Mais il a averti que les armateurs avaient encore besoin de précisions sur les voies que les navires pourraient emprunter, à cause des mines marines.
« Mille navires ne peuvent pas simplement se rendre maintenant à l’entrée du détroit, ce serait le chaos. Ils (les Iraniens) doivent donner des instructions claires », a estimé M.Haupt.
« Nous serions prêts à partir très rapidement si certaines de ces questions en suspens pouvaient être résolues d’ici la fin du week-end », a-t-il ajouté.
Des données de Bloomberg montrent qu’environ 770 navires de transport de marchandises émettaient des signaux de transpondeur à l’intérieur du Golfe jeudi, dont quelque 360 transporteurs de pétrole et de gaz.
Avant la guerre, le nombre moyen de traversées quotidiennes du détroit s’élevait à environ 120, selon le journal spécialisé Lloyd’s List.
« L’Iran vient juste d’annoncer que le détroit d’Iran (sic) était entièrement ouvert et prêt pour une traversée complète », a salué Donald Trump.
Une information du président américain qualifiée d' »inexacte » par Jakob Larsen, directeur de la sécurité de l’association professionnelle d’armateurs Bimco, jugeant que la situation autour des mines n’était « pas claire ». Pour Bimco, les compagnies maritimes devraient « éviter la zone », a-t-il ajouté.

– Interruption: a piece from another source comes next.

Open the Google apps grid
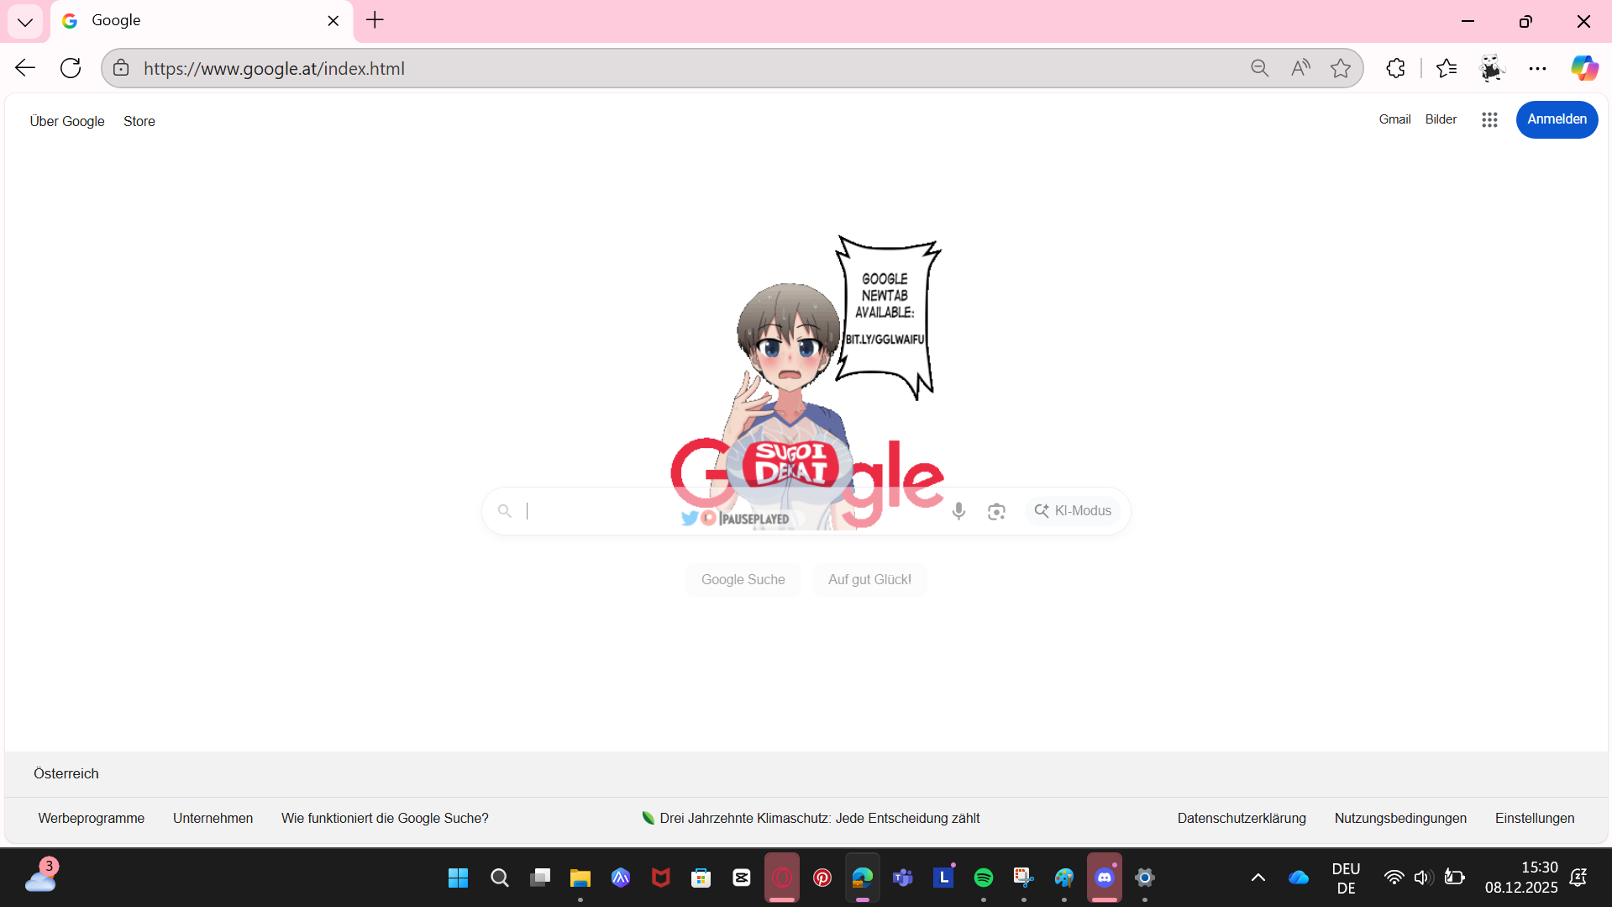The image size is (1612, 907). pyautogui.click(x=1489, y=120)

Pour Thomas Kazakos, secrétaire général du principal lobby du secteur, la Chambre internationale de la marine marchande, l’annonce de la réouverture constitue « une étape positive (mais) il subsiste encore beaucoup d’incertitudes quant à ce qu’elle signifie concrètement ».
« Il est essentiel qu’elle marque le début d’un retour plus large et plus durable – au-delà du cessez-le-feu actuel – à la liberté de navigation dans l’un des couloirs maritimes les plus stratégiques du monde », a-t-il ajouté dans un communiqué adressé à l’AFP.